The pain of Kris’ and Grace’s death of course remained. Yet when he started to sink into despair Randy could imagine the two of them in heaven together, fully alive, healthy and full of joy. “See her as she is now,” he felt the Holy Spirit saying. “She is alive.”
Reflecting upon his experience Chris says, “I asked God for the life of my wife; I received instead a lesson on the nature of God. God is good. Armed with that knowledge, I have no fear for today or the future. God will always be enough…for any situation.”
Source: reported by Randy Hoyt, “Seeing God,” Pentecostal Evangel, January 21, 2001, pp.14-15
In the eleventh century King Henry III of Bavaria grew tired of court life and the pressures of being a monarch. He made an application to Prior Richard at a local monastery, asking to be accepted as a contemplative and spend the rest of his life in the monastery.

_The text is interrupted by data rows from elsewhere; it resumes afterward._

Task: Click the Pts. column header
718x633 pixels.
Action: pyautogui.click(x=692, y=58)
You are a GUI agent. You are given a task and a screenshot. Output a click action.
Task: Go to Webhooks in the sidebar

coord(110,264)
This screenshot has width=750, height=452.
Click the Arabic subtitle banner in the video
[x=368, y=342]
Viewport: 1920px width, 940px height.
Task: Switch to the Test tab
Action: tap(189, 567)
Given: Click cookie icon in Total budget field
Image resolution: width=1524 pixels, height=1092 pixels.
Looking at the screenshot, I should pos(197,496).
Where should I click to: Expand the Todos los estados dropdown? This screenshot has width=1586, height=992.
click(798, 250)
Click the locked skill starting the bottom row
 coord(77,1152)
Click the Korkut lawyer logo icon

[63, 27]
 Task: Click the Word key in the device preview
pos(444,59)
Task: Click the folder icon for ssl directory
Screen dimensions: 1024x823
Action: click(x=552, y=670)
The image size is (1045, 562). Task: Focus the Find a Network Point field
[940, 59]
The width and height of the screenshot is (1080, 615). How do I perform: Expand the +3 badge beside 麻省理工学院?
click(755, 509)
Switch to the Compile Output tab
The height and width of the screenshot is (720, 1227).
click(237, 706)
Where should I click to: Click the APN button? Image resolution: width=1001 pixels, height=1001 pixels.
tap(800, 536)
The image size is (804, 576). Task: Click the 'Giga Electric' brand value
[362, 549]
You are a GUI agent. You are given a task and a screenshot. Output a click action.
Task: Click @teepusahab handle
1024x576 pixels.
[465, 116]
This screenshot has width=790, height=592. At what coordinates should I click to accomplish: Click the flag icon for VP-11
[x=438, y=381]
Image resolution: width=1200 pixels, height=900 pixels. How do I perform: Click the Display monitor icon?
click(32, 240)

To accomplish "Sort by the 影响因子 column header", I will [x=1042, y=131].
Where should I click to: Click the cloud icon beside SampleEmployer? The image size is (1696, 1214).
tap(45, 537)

“Your majesty” said Prior Richard, “Do you understand that the pledge here is one of obedience? That will be hard because you have been a king.”
“I understand” said Henry. “The rest of my life I will be obedient to you, as Christ leads you.”
“Then I will tell you what to do”, said Prior Richard. “Go back to your throne and serve faithfully in the place where God has put you.”
When King Henry died, a statement was written: “The king learned to rule by being obedient.”
Source: told in Leadership Magazine, Fall 1985.
King Canute was once ruler of England. The members of his court were continually full of flattery. “You are the greatest man that ever lived…You are the most powerful king of all…Your highness, there is nothing you cannot do, nothing in this world dares disobey you.”
The king was a wise man and he grew tired such foolish speeches. One day as he was walking by the seashore Canute decided to teach them a lesson.
“So you say I am the greatest man in the world?” he asked them.
“O king,” they cried, “there never has been anyone as mighty as you, and there never be anyone so great, ever again!”
“And you say all things obey me?” Canute asked.
“Yes sire” they said. “The world bows before you, and gives you honour.”
“I see,” the king answered. “In that case, bring me my chair, and place it down by the water.”
The servants scrambled to carry Canute’s royal chair over the sands. At his direction they placed it right at the water’s edge.
The King sat down and looked out at the ocean. “I notice the tide is coming in. Do you think it will stop if I give the command?”
“Give the order, O great king, and it will obey,” cried his entourage
“Sea,” cried Canute, “I command you to come no further! Do not dare touch my feet!”
He waited a moment, and a wave rushed up the sand and lapped at his feet.
“How dare you!” Canute shouted. “Ocean, turn back now! I have ordered you to retreat before me, and now you must obey! Go back!”
In came another wave lapping at the king’s feet. Canute remained on his throne throughout the day, screaming at the waves to stop. Yet in they came anyway, until the seat of the throne was covered with water.
Finally Canute turned to his entourage and said, “It seems I do not have quite so much power as you would have me believe. Perhaps now you will remember there is only one King who is all-powerful, and it is he who rules the sea, and holds the ocean in the hollow of his hand. I suggest you reserve your praises for him.”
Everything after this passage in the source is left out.